The West Virginia Food and Farm Coalition’s policy program advocates for local, state and national policies that reflect the voices of West Virginia’s food and farm community, and support a resilient and equitable food system. The Coalition works to introduce bills in the state legislature that support family farmers, taking a political approach to a broad array of challenges. Farm Aid funding allowed for the Coalition to introduce three legislative bills in 2016 that may, with a lot of elbow grease, become laws that will aid WV farmers, food business owners, nutrition experts, service providers, nonprofit organizations, food bank representatives and community members.

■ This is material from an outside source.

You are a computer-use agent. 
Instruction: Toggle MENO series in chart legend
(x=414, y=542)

One of the three bills introduced this year was the Cottage Foods Bill, affectionately nicknamed The Pickle Bill. It focuses on helping small farmers who are doing home-based processing and selling their products locally. Farmers’ markets in West Virginia account for direct sales of more than $2 million and are a healthy source of income for many WV small farmers, as well as a vital part of many WV communities. In some rural communities plagued by food deserts, farmers markets serve as the only opportunity for folks to get fresh food.

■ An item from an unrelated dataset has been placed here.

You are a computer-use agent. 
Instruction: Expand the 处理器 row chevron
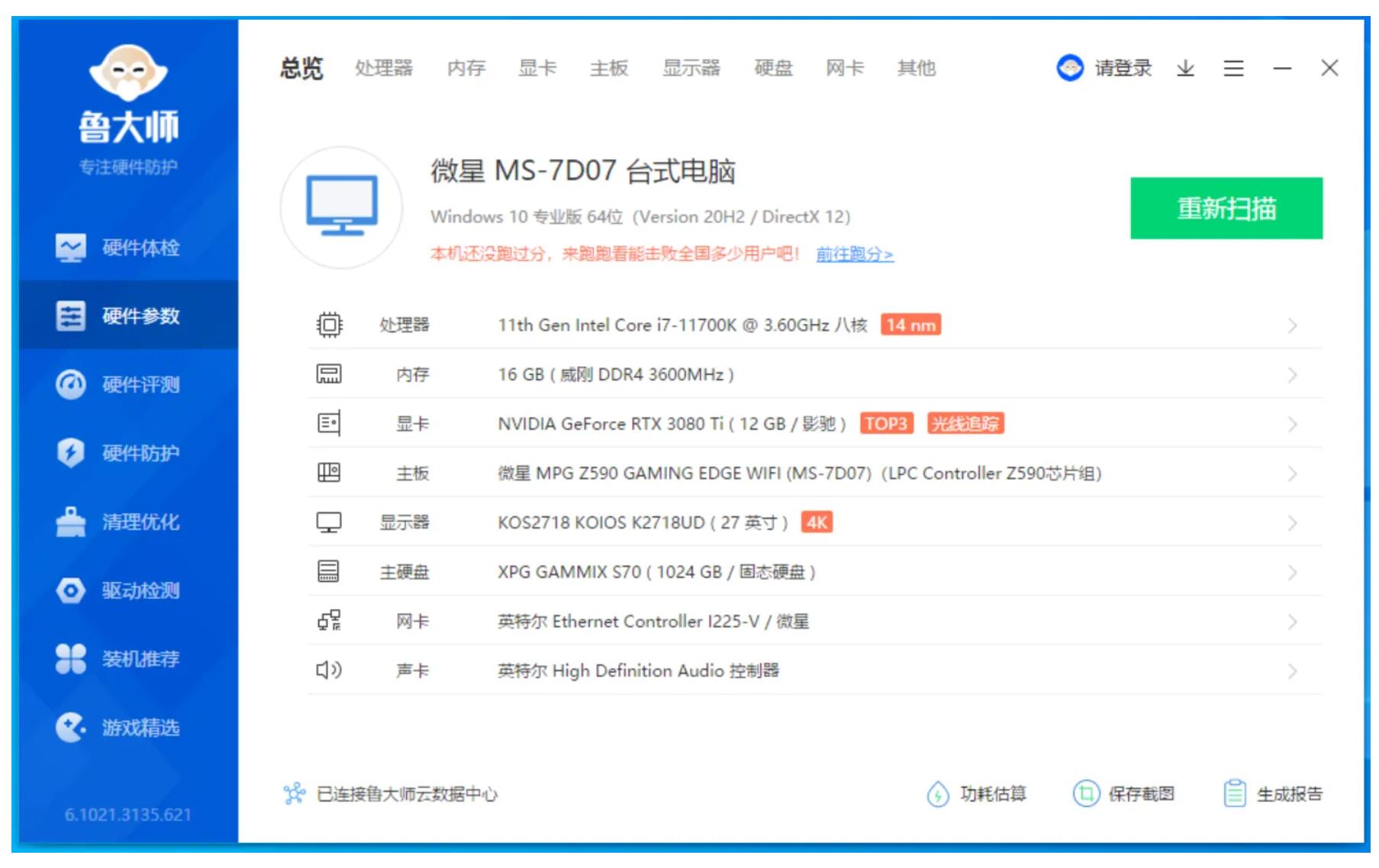tap(1292, 326)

Home-based, micro-processing allows farmers to preserve produce by canning it. This benefits the farmer by eliminating food waste and securing a source of year-round income. Consumers also gain from this bill by having access to vegetables throughout the year. The legislation’s proposed safety protections would boost agricultural economic development by allowing canned items to be sold at farmers’ markets, farmstands, consignment farmers’ markets, online farmers’ markets, fairs and festivals. The goal is to “preserve” the culinary art of canning that is vital to West Virginia culture.